TU TAREA
Extrae todas las líneas de los registros que contengan la palabra "link".

————

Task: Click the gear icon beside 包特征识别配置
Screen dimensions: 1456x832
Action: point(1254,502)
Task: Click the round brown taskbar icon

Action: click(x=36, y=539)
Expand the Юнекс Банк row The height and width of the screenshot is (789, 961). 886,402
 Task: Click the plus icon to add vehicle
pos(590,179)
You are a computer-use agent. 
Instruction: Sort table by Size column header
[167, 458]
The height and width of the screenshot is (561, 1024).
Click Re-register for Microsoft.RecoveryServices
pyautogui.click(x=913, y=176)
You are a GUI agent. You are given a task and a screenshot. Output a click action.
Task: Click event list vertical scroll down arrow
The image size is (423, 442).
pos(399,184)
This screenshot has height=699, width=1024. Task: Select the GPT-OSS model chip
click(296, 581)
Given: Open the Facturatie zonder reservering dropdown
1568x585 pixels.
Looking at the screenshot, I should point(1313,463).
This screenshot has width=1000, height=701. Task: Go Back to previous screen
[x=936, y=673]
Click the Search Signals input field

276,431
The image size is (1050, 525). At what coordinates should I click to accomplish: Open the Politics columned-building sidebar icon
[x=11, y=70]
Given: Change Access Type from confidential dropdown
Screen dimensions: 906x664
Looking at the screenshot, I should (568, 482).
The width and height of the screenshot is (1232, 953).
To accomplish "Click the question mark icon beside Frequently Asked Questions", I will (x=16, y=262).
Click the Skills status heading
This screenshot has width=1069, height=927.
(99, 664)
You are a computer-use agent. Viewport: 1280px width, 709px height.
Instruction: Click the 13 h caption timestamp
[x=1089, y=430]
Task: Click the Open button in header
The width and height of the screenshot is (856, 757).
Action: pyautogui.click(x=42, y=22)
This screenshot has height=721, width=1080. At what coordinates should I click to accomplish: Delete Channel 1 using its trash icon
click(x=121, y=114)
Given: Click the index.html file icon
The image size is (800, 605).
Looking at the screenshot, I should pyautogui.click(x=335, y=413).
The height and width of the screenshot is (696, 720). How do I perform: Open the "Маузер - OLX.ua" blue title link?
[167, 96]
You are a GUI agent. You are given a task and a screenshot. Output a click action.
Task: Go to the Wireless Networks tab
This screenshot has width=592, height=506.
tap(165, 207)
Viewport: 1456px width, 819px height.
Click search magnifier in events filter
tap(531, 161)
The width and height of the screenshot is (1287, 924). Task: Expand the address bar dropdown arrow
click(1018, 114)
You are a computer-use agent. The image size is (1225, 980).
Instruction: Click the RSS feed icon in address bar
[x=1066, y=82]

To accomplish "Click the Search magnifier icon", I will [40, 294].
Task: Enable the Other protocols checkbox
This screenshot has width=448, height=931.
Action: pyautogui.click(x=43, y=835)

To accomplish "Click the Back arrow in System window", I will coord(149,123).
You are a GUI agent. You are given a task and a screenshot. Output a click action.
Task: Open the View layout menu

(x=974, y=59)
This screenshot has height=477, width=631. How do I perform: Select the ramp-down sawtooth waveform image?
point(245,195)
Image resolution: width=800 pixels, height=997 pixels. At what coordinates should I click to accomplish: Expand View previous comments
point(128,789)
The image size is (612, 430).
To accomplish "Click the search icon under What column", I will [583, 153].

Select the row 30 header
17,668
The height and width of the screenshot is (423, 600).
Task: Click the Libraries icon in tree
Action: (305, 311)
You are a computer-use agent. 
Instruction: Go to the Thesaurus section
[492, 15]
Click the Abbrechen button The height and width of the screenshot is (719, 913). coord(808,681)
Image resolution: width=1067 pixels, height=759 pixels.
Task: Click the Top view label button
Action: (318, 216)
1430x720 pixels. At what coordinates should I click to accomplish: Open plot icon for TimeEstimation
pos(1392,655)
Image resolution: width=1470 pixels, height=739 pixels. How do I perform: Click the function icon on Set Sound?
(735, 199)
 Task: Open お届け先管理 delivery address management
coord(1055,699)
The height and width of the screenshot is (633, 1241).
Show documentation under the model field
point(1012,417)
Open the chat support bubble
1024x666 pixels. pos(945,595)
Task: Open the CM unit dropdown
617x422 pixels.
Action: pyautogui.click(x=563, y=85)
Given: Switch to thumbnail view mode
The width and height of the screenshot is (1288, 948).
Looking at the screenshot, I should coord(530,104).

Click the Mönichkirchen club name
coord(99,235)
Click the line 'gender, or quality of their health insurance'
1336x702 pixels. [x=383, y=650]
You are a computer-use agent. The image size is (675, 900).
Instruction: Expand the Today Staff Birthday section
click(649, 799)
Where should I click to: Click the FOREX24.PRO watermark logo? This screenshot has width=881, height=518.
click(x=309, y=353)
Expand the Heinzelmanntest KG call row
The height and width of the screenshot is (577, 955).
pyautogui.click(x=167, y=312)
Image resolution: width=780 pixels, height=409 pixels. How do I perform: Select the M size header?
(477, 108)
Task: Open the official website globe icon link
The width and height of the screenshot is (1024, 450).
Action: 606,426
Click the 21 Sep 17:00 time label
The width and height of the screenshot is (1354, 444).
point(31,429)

————

SOLUCIÓN
The height and width of the screenshot is (696, 720). How do I perform: Open the "Маузер - OLX.ua" blue title link?
Task: Open the official website globe icon link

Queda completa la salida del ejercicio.